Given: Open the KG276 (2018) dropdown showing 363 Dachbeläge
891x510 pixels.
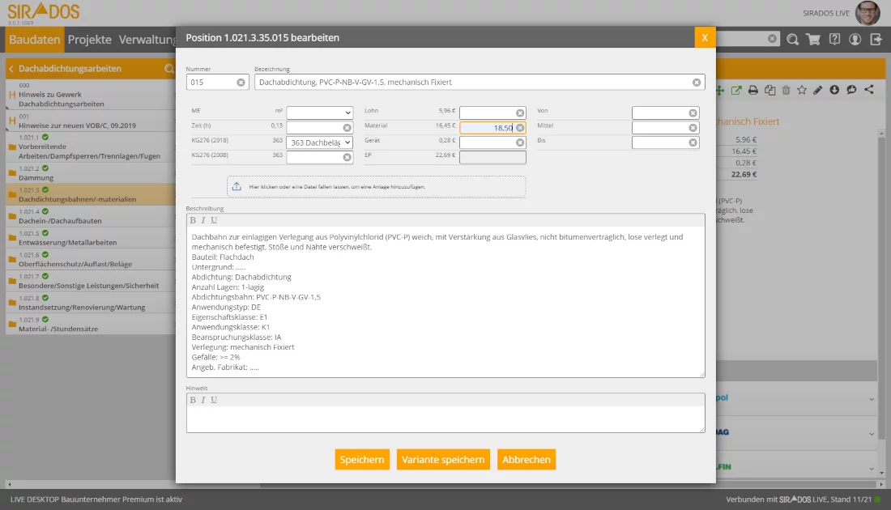Looking at the screenshot, I should (x=319, y=142).
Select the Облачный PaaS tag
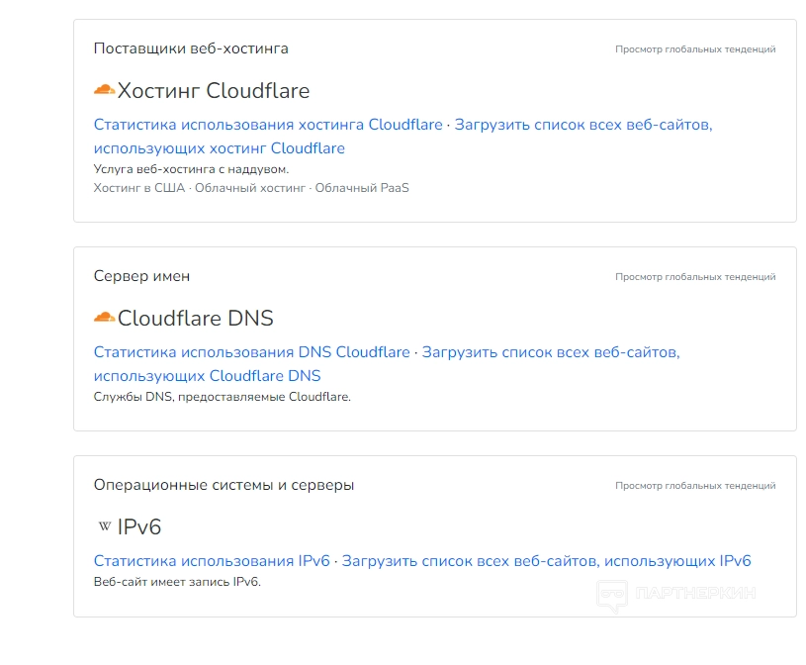Viewport: 806px width, 665px height. [x=362, y=188]
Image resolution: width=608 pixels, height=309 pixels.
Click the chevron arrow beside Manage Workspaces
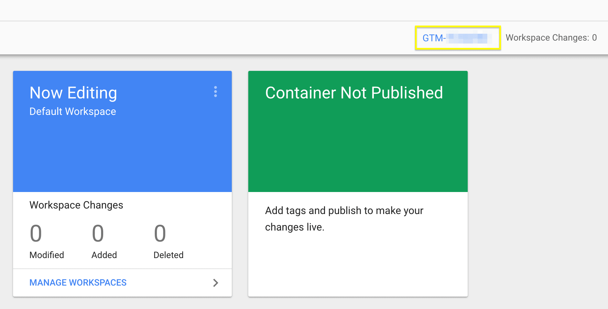tap(216, 283)
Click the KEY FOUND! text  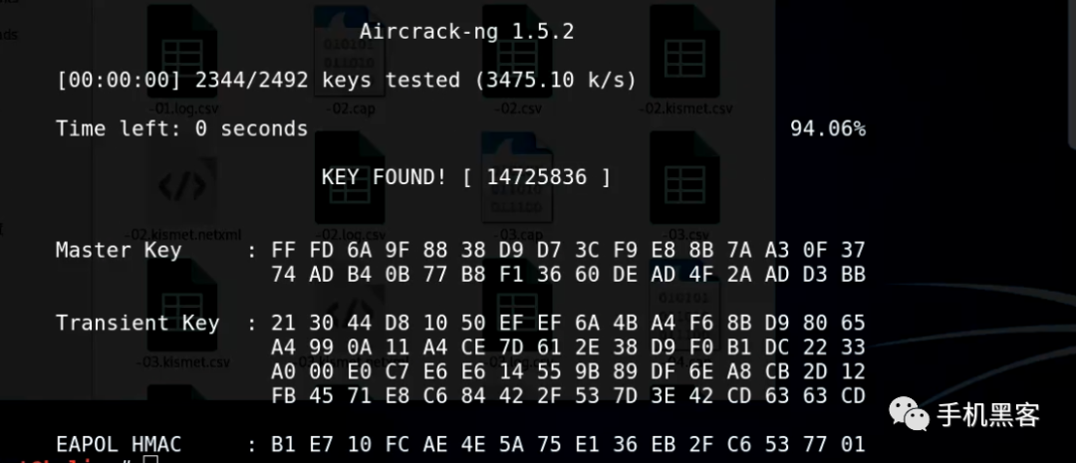click(385, 177)
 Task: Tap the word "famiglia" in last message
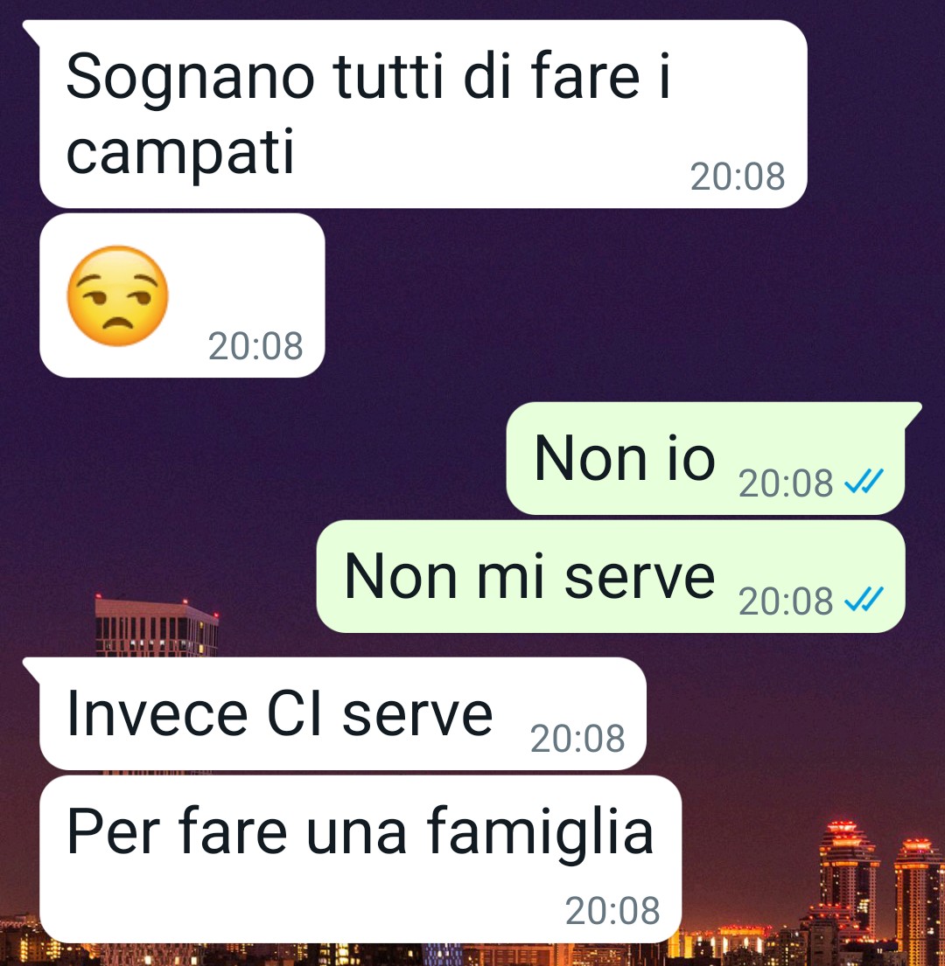click(540, 831)
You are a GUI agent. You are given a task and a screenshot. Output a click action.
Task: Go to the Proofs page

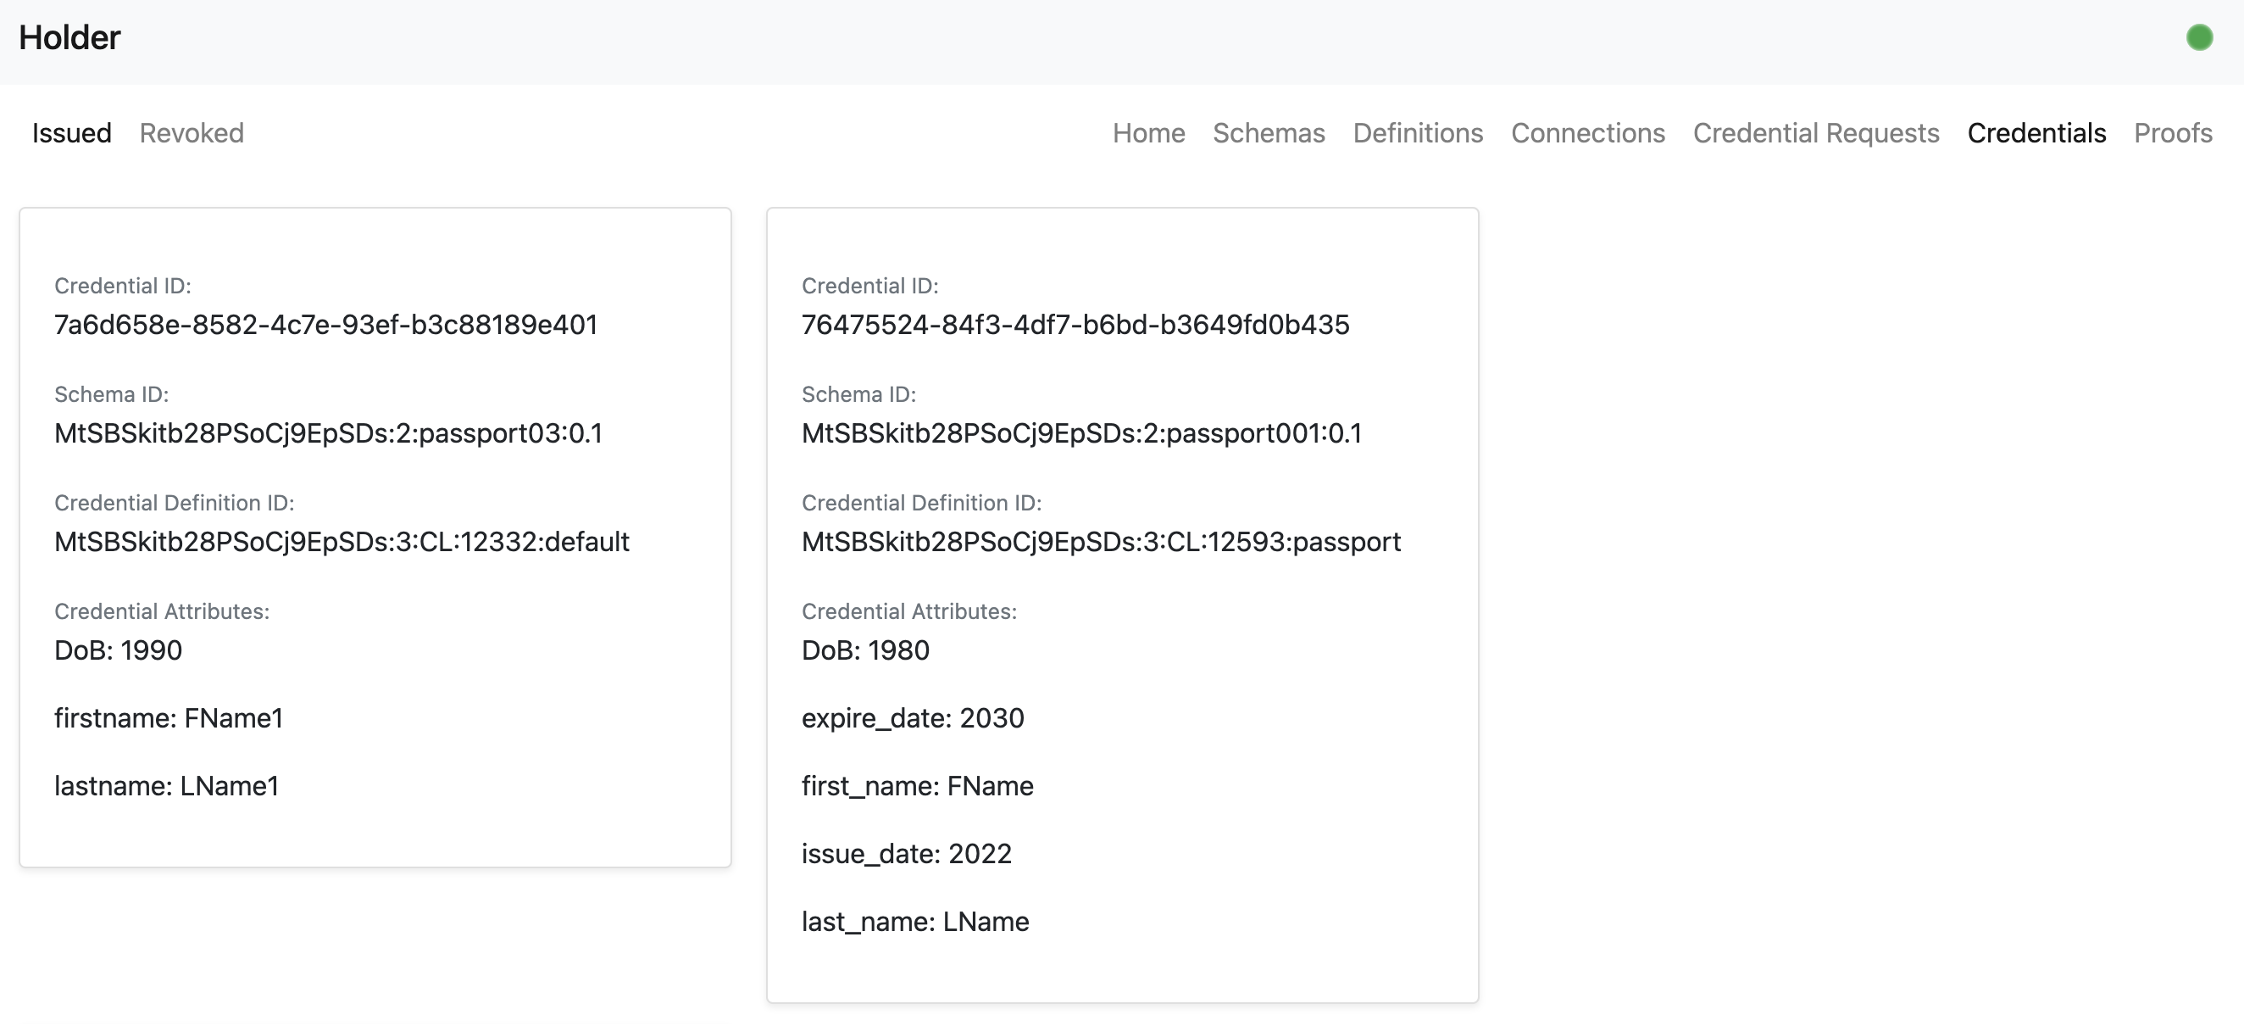[2173, 132]
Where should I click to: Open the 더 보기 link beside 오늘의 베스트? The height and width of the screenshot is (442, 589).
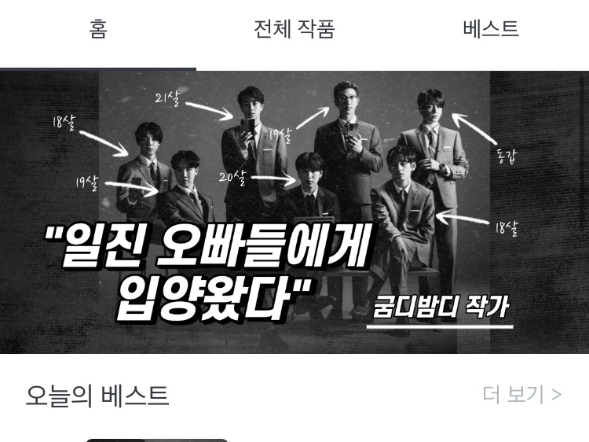point(522,394)
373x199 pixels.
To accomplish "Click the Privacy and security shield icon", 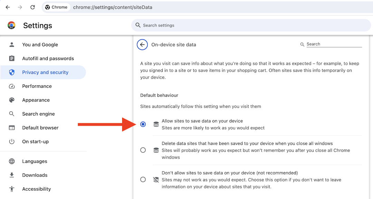I will click(12, 72).
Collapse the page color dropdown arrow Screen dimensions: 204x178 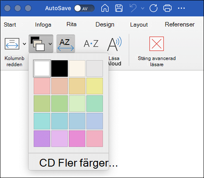click(50, 44)
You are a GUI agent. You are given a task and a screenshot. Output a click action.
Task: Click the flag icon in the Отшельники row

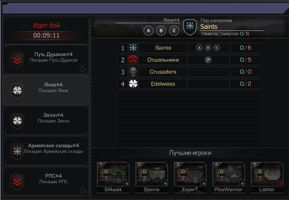(208, 60)
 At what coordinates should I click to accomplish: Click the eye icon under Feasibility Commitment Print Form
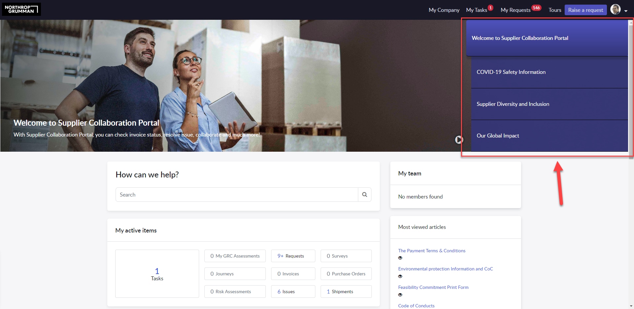400,294
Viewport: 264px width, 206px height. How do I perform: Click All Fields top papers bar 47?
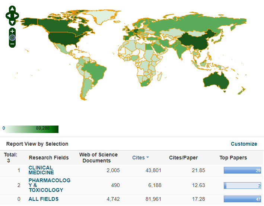tap(242, 199)
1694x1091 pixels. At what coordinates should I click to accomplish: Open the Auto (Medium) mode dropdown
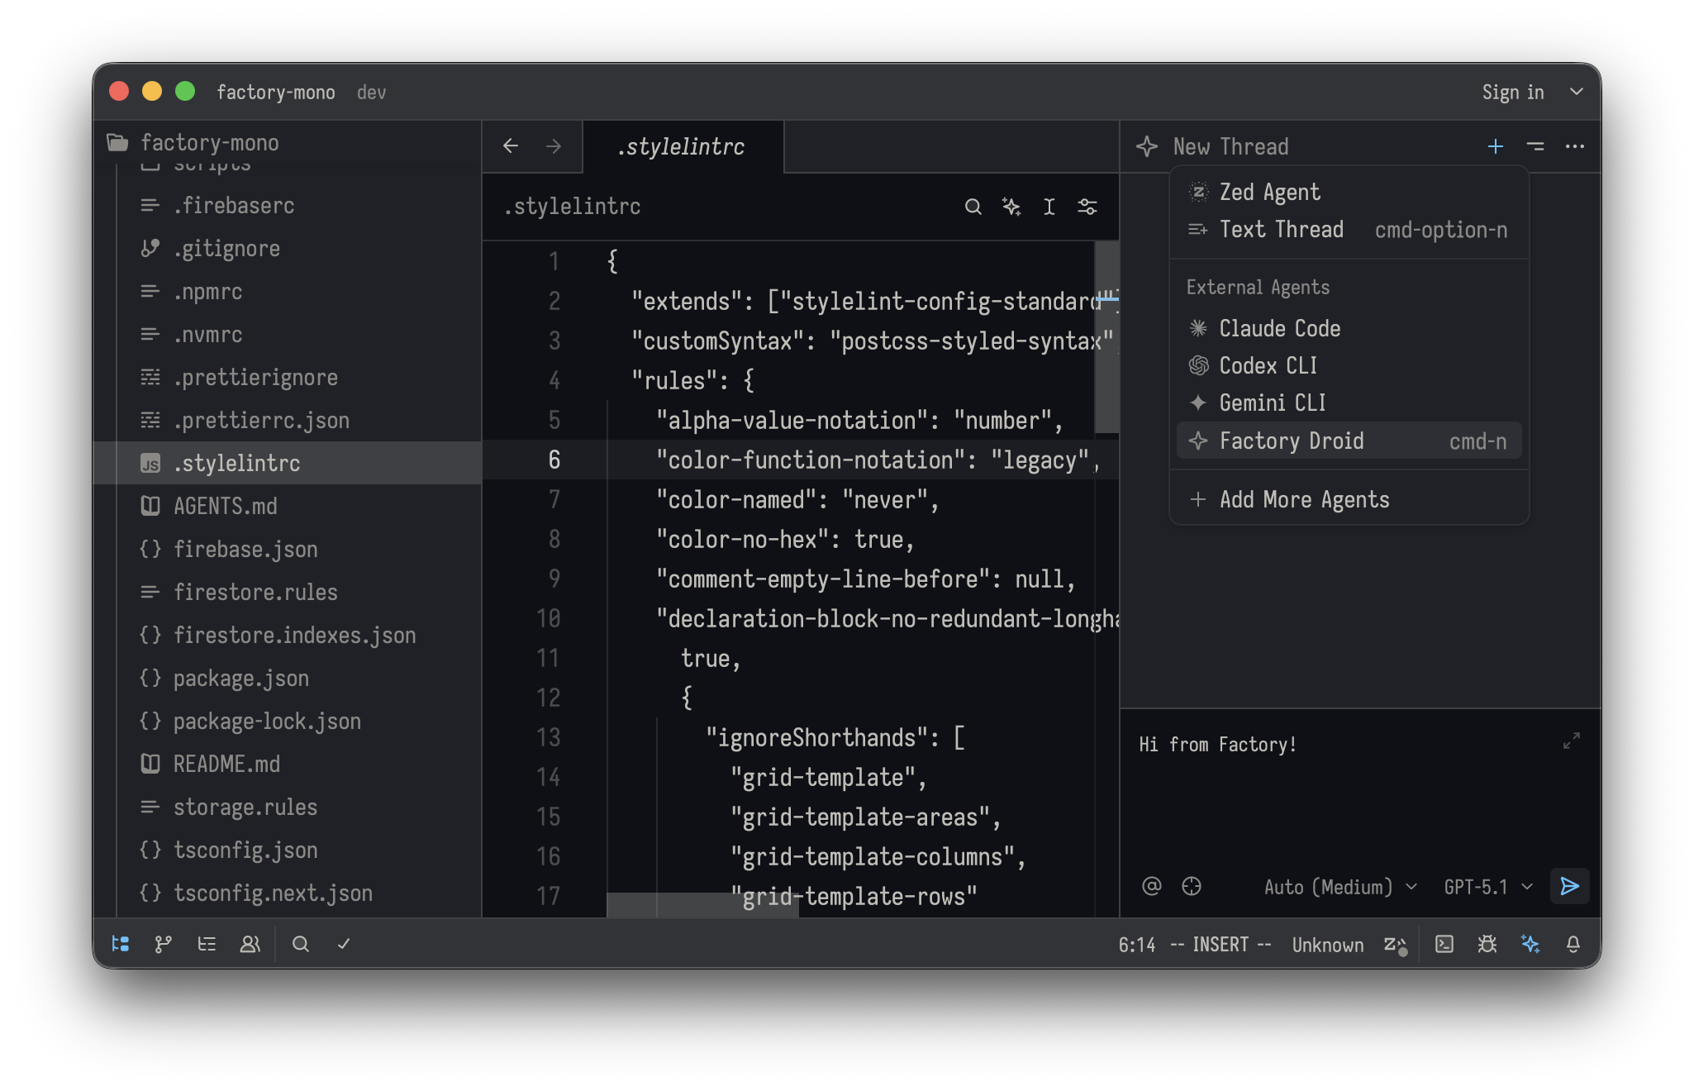[1329, 886]
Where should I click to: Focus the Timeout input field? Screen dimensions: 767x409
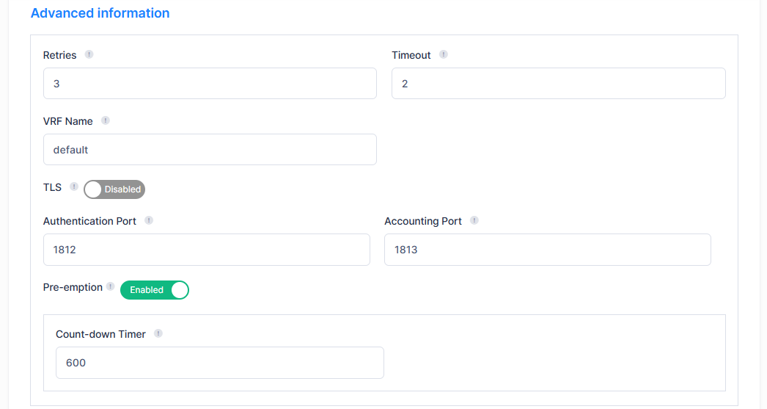click(x=558, y=84)
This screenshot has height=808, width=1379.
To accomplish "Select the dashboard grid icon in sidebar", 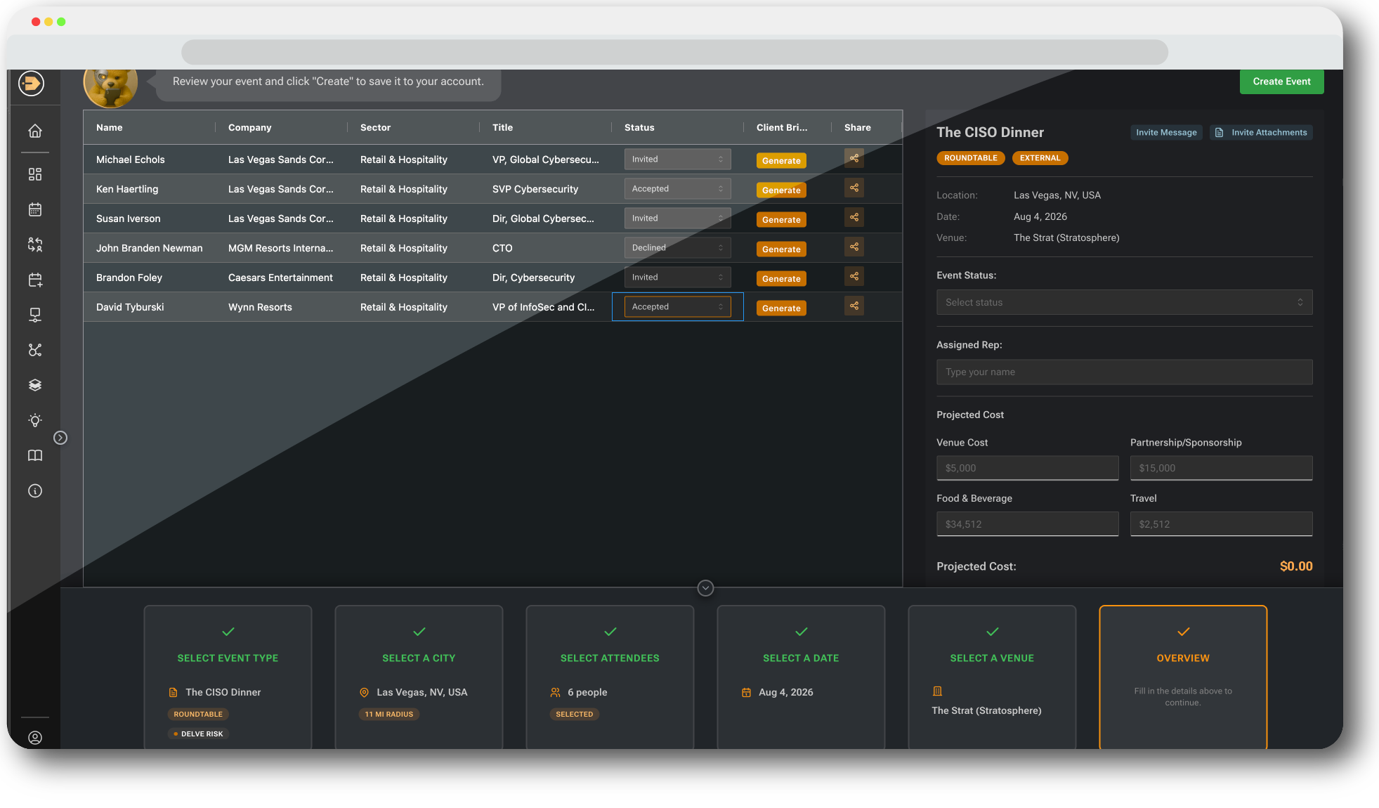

===============

### Goal:
Quote everything from the line containing "Viewport: 264px width, 206px" down to the end of the rows, leaving out the pictures.

### Solution:
Viewport: 264px width, 206px height. How do I perform: Click All Fields top papers bar 47?
tap(242, 199)
1694x1091 pixels. At what coordinates should I click to accomplish: Open the Auto (Medium) mode dropdown
[1329, 886]
Where should I click to: Focus the Timeout input field? Screen dimensions: 767x409
click(x=558, y=84)
This screenshot has height=808, width=1379.
To accomplish "Select the dashboard grid icon in sidebar", 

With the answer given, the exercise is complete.